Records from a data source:
"""

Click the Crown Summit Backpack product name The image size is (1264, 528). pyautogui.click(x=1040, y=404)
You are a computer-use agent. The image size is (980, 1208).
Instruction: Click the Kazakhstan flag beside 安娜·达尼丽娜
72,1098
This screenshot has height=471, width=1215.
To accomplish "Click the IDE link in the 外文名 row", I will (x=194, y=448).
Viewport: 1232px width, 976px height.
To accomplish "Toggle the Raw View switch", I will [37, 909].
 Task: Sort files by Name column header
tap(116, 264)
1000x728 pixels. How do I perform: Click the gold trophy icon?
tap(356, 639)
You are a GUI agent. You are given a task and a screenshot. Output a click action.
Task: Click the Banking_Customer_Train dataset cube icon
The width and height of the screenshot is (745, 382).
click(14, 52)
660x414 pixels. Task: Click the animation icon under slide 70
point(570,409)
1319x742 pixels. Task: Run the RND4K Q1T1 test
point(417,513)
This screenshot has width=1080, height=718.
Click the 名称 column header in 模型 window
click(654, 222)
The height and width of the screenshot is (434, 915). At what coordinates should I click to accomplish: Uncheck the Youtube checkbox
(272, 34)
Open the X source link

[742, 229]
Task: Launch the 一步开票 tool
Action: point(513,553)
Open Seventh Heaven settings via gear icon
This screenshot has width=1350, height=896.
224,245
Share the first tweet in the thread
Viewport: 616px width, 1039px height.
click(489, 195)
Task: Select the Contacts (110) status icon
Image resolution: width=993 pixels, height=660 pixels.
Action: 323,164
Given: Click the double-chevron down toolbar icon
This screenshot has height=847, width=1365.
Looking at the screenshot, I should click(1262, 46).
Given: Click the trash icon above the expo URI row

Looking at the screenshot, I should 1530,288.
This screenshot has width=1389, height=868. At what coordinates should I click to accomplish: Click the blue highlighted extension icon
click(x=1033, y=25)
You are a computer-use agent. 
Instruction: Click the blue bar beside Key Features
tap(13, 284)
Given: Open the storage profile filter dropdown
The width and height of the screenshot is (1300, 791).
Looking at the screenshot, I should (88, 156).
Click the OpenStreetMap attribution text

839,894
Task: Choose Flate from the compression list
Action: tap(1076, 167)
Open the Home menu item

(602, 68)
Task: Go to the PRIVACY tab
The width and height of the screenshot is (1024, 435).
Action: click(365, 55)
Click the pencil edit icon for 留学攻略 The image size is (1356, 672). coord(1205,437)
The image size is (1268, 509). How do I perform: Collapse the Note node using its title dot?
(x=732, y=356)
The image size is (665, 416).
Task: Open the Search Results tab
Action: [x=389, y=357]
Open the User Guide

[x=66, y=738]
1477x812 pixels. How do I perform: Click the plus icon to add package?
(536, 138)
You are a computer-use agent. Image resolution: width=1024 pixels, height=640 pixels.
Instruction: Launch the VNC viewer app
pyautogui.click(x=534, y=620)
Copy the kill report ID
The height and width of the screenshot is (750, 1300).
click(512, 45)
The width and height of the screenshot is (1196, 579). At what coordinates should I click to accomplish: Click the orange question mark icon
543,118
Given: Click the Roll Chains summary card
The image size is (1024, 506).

"""

◆ Task prompt:
Extract each line from the entries above that contains the string "will".

◆ Answer box:
To accomplish "Click the IDE link in the 外文名 row", I will (x=194, y=448).
To accomplish "Toggle the Raw View switch", I will [37, 909].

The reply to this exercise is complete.